On 13 Dec 2013, at 22:31, John Clark wrote:
On Fri, Dec 13, 2013 at 4:41 AM, Bruno Marchal <marc...@ulb.ac.be>
wrote:
>>> One told me: I see in my diary that I predicted (in Helsinki)
that I would be at both places, but I see now that this was wrong
>> I predicted? In such a situation that would only be a half
truth, it would be much more accurate to say the Helsinki man
predicted or Bruno Marchal predicted. A pronoun has raised its ugly
head yet again.
> Because you have already agreed that both copy are instantiation
of the Helsinki person.
So the Moscow man's assertion that he sees Moscow and only Moscow is
only half the information needed to invalidate the prediction that
the Helsinki Man would see both Moscow and Washington; not that I
can see what prediction has to do with personal identity
You confuse the 3-view on the 1-views, with each of the 1-views, which
is what you must to take into account for the question.
In the 1-view, each copy has a definite complete answer the question
or confirm (refute) the prediction made in Helsinki: (this or that
city, with an exclusive or as comp makes impossible that the subjects
feel to be in the two places).
>> that's the difference between "comp" and "computationalism", and
that is why you insist on using your homemade silly little word
rather than the standard term.
> For the billionth time: it is sum up by Church thesis + "yes
doctor",
That is computationalism not "comp".
"comp" is an abbreviation of computationalism.
> comp is just shorter than computationalism.
There is simply no way that could be true because I've heard you say
a billion times "if comp is true then X" where X is something very odd
It is the 1-indeterminacy (in step 3), what is odd? you just said to
jason that it is trivial, so what ?
that in no way follows from computationalism; so the only thing I
know for sure about "comp" is it doesn't mean computationalism.
Then you are irrational, because if you believe that computationalism
does not entail the FPI, that should not change the meaning of comp,
but that would mean you have found some flaw in step 3, and that is
why we ask you to show it. But each time you try, you come up with a
confusion between 1p and 3p view, like above.
Changing meaning of words only add to your confusion.
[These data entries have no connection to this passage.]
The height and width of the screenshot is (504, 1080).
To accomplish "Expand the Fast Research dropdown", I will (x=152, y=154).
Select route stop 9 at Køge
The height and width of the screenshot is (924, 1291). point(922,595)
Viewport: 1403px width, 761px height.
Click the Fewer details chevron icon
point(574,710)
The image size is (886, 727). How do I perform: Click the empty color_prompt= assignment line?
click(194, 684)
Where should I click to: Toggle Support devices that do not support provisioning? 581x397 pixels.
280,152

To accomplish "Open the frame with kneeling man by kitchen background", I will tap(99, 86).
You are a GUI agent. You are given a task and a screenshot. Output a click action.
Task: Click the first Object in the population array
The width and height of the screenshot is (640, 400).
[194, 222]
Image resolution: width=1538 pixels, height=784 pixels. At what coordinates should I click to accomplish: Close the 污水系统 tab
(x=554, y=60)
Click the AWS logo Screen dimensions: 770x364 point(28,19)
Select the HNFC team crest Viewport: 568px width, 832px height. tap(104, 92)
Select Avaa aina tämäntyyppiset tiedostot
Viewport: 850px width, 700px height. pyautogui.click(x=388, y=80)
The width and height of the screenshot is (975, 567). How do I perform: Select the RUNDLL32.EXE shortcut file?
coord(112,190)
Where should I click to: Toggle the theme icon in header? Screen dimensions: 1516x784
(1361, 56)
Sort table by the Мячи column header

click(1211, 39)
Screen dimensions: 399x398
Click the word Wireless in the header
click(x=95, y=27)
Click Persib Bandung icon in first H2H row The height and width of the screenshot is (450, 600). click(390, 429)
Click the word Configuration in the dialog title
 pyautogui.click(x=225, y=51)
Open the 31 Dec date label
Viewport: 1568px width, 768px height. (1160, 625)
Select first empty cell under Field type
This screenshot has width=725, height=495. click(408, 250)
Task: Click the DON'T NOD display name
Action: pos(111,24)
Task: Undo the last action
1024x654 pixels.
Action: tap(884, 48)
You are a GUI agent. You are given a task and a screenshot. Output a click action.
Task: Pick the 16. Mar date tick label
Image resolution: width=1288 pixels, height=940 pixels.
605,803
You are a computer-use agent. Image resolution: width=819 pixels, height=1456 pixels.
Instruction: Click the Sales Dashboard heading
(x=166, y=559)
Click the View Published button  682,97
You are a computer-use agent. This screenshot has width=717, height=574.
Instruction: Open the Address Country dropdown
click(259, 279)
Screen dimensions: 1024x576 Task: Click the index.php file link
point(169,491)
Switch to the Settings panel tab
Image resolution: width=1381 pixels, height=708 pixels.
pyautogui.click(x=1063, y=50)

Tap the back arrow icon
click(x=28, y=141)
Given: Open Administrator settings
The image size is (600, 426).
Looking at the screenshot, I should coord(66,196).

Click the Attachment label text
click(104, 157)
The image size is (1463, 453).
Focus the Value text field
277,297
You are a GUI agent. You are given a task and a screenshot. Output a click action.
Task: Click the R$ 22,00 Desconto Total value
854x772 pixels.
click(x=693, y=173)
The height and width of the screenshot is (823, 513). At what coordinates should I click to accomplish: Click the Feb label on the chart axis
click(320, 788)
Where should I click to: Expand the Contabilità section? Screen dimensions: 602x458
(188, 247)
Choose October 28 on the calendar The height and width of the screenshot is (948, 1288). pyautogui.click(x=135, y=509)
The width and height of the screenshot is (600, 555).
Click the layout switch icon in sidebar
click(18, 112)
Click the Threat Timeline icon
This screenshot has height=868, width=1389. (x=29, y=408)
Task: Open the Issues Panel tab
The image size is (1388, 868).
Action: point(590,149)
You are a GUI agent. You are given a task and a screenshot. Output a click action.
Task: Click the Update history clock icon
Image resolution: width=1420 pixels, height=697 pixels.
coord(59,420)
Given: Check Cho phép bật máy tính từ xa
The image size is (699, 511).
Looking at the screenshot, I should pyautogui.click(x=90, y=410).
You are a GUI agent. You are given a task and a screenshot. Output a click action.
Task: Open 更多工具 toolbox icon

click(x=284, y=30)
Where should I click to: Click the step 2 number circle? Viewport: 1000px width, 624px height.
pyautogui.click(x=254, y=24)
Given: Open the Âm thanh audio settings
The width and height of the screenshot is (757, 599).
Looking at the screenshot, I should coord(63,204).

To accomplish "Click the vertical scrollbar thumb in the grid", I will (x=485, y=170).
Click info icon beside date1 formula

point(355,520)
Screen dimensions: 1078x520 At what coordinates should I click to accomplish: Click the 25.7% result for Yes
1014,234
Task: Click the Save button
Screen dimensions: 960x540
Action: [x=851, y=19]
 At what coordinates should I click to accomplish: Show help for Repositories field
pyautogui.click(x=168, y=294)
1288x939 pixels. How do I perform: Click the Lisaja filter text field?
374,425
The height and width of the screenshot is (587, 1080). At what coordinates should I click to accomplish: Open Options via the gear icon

> you are stuck in the 1p/3p confusion.
For several years now Bruno Marchal has accused John Clark of that,
but John Clark would maintain that there is not a single person on
the face of the earth who is confused by the difference between the
first person and the third person.
Then you know in Helsinki that you will survive and feel to be in only
one city with probability one, (that will be felt as true for both
copies' 1-views), and this introduces the 1-indeterminacy, as there
will be two exclusive outcomes that you cannot live simultaneously in
the 1p-view. You are using the fact that they can live them
simultaneously in the 3p view, but the question concerns the 1p view.
See the confusion?
As Jason and Liz just showed yesterday, you keep oscillating between
"too much easy, Og already knows" and "wrong" (but then you make a
systematic confusion between 1-views and 3-views).
Please, tell us what you think about step 4. This should help you for
the step 3. Does adding a delay of reconstitution in Moscow change the
possible quantitative indeterminacy calculus?